1. No tenemos chocolate en casa. Suenan las alarmas. La mirada de F señala la gravedad de la situación y a pesar del viento y el frío no tengo otra opción que ir al Opencor del paseo Sant Joan. En este abrevadero de urgencia para solteros, turistas, adolescentes con acné y mujeres abandonadas me espera una imagen tan inesperada como sobrecogedora: en la sección de libros, a ras del suelo y junto a un best seller de Julia Navarro y algo (¿un ensayo?) de Sala Martín, el economista de americanas kitsch y verbo independentista, veo dos obras de Patrick Modiano, “El callejón de las tiendas oscuras” y la “Trilogía de la Ocupación”. Es un golpe bajo para los modianescos. Cuando descubrí hace ocho años al sutil escritor parisino, casi de casualidad, y lo empecé a leer furtivamente, con la emoción del que se adentra en un texto hermético que te hermana con unos pocos lectores, con sus personajes turbios y atmósferas evanescentes de un París eterno, buscando sus novelas descatalogadas en libros de viejo y en páginas web, pensar que se vendería un día en un supermercado hubiera sido considerado una afrenta. Supongo que es el peaje obligado de ganar el premio Nóbel, con su lluvia de billetes, reconocimientos públicos y reportajes mil. Al fin y al cabo, aparcados de una vez nuestros sueños infantiles y delirios de grandeza, todos somos una mala novela de quiosco.

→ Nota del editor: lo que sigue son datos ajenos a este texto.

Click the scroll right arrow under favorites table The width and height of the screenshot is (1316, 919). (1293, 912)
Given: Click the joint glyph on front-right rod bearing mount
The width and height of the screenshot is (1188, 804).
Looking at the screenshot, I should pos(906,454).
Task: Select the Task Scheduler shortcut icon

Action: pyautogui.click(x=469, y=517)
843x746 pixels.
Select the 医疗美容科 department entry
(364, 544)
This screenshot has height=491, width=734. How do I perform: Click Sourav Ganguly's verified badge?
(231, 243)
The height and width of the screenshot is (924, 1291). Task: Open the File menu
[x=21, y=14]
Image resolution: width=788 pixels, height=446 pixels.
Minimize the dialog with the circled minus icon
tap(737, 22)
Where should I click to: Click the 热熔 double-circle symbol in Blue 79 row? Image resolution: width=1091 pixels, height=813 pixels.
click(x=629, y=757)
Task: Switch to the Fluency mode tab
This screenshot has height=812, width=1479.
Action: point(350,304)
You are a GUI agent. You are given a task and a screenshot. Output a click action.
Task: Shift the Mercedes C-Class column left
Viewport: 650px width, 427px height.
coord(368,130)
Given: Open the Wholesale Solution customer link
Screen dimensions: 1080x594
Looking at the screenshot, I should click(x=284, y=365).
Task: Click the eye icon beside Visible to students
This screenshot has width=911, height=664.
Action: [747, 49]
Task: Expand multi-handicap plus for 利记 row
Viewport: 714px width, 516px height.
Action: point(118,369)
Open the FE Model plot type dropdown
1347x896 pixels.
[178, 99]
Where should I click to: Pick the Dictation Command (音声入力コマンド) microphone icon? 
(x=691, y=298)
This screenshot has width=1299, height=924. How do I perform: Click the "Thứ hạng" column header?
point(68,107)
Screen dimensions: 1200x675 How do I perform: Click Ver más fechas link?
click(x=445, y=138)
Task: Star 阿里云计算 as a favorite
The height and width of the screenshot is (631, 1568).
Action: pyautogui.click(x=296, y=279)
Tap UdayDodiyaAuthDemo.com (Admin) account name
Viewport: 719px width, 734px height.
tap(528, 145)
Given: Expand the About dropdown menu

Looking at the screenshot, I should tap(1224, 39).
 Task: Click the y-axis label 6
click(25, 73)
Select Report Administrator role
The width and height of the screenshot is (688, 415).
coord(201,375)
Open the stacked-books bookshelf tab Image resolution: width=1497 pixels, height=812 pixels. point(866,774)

2. Me gustan los músicos callejeros, aquellos que se cuelan en los vagones del metro con sus viejos acordeones y baratos violines de cuarta mano, quizá porque mi abuela mudaba su rostro cada vez que le sorprendía una melodía callejera, que no tardaba en tararear con un aire melancólico, recordando tal vez aquellas fiestas de verano de la Cantabria lejana. Con su música desafinada los interpretes ambulantes, en su mayoría gitanos centroeuropeos, llenan de alma los coches subterráneos que surcan la ciudad cargados de replicantes, personas de mirada triste, actitud ajena, que buscan en la pantalla de sus móviles de cuarta generación distracciones de la caverna. Siempre les doy unas monedas, a los músicos callejeros, y escuchó con atención sus interpretaciones de viejos clásicos, desde Vivaldi a Charles Trenet. No hay mejores músicos ambulantes que en el metro de París.
3.Repaso la lista de correos electrónicos que he recibido en mi cuenta personal en los últimos meses. Todos son mensajes publicitarios de redes sociales, lo que me recuerda mi condición casi única de consumidor. Vuelvo a la triste melancolía y me pregunto si los centenares de nombres que engrosan la lista de contactos se olvidaron al unísono de mí. Añoro los días no tan lejanos en que por la noche, con la complicidad de la madrugada, abría mi cuenta seguro de hallar palabras amables de rostros ya borrosos.